The Future of Cardiology in the Age of AI
(18:39–21:50)
Dr. Singh:
- Care will evolve: “...from becoming what is transactional to something that's more continuous.” (18:51)
- Remote monitoring platforms will enable end-to-end, individualized care across the disease lifecycle (wellness, chronic, and complex care).
- Predicts more emphasis on prevention and wellness, greater patient self-management, and shift to outcome-based reimbursement.
- “Much of our care will be focused on the wellness and the midstream chronic disease care.” (19:45)
Dr. Gandhi:
- Anticipates shift from in-hospital to community and home-based care.
- AI will first reduce administrative burdens, eventually enable more personalized, predictive care.
- “So that pyramid that you described… wellness then becomes a bigger chunk of that pyramid and we reduce the sick care and the complex care... to very little.” (21:41)
Final Thoughts
(22:19–23:57)
Dr. Singh:
- Envisions evolving job descriptions: many tasks, now performed by clinicians, will increasingly be managed by AI-driven tools and other healthcare roles.
- “All of us clinicians are going to be practicing medicine in a different light, in a different vein, in a different way.” (22:25)
Dr. Gandhi:
- AI will change—not replace—the way care is delivered:
“...it's not so much about as a cardiologist worrying about if AI will open up any blocked arteries in the middle of night, but it is so much about how can I use AI to really make that life simple for me and maybe... prevent that patients from coming to the cath lab.” (23:15)
- Urges focus on practical, responsible, and trustworthy AI implementation.
Memorable Quotes & Moments
- “Patients don’t get sick on schedules… They need care when they need care.” —Dr. Gandhi (07:18)
- “The solution lies in the fact that we not only have to make this generalizable, we have to make it explainable.” —Dr.

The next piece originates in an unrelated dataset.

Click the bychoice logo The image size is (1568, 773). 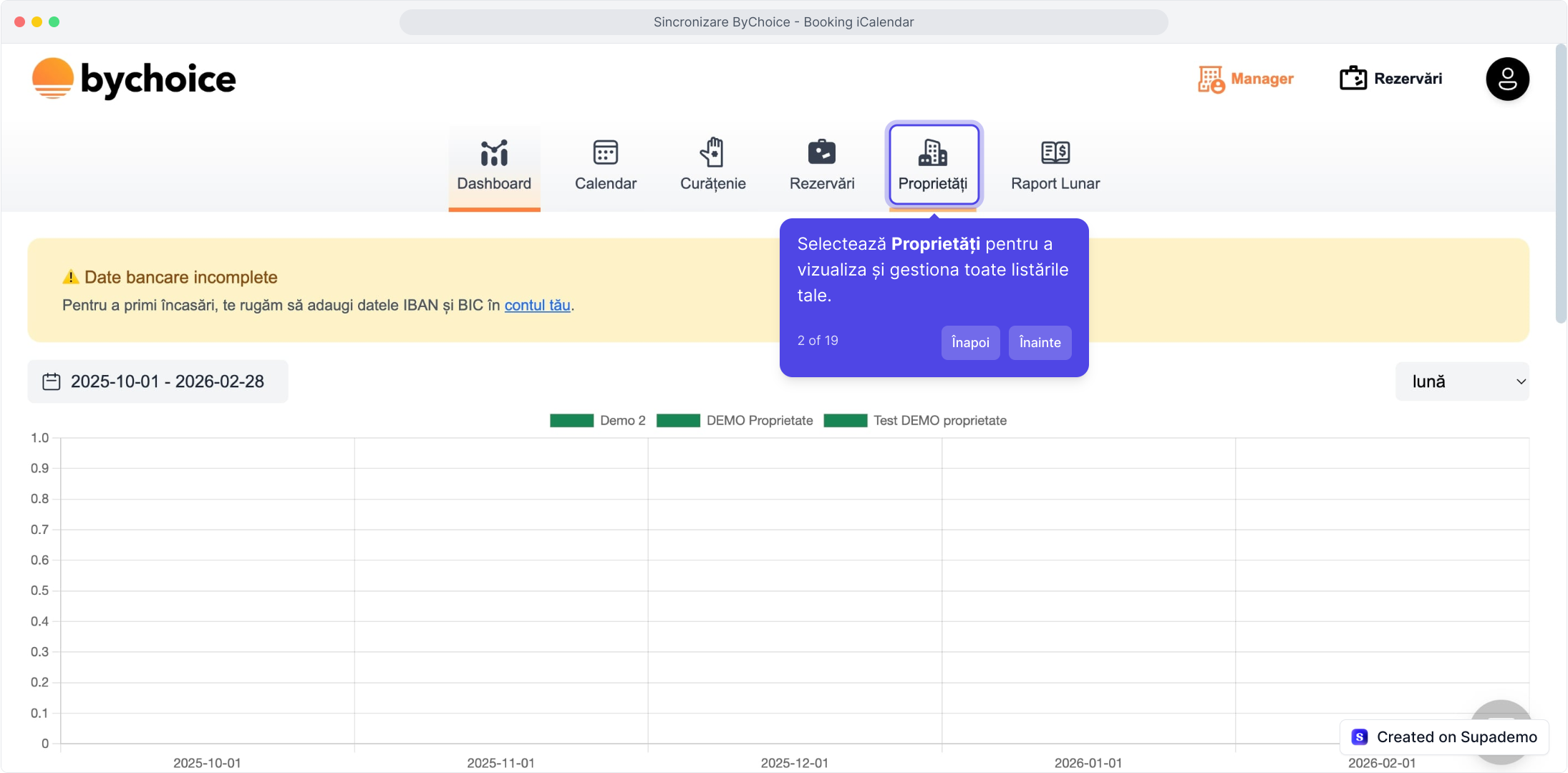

Singh (15:28)
- “We need to move from sick care to health care.” —Dr. Gandhi (06:37)
- “The care will become more personalized. I see us leveraging data for that personalized and predictive care.” —Dr. Gandhi (21:33)
Key Takeaways for Healthcare Leaders
- Proactively seek equity: Leverage digital tools to reduce fragmentation, inefficiency, and inequity in cardiac care.
- Adopt with caution: Ensure AI tools are explainable, validated, and integrated seamlessly into clinical workflows.
- Build trust and literacy: Train clinicians for digital fluency; prioritize AI tools that empower rather than replace people.
- Prioritize prevention and wellness: Use data and AI to shift focus upstream from sick care to proactive, personalized, and community-based health.
- Embrace evolution: Job roles, platforms, and care delivery models are changing—leaders must strategically guide this transition.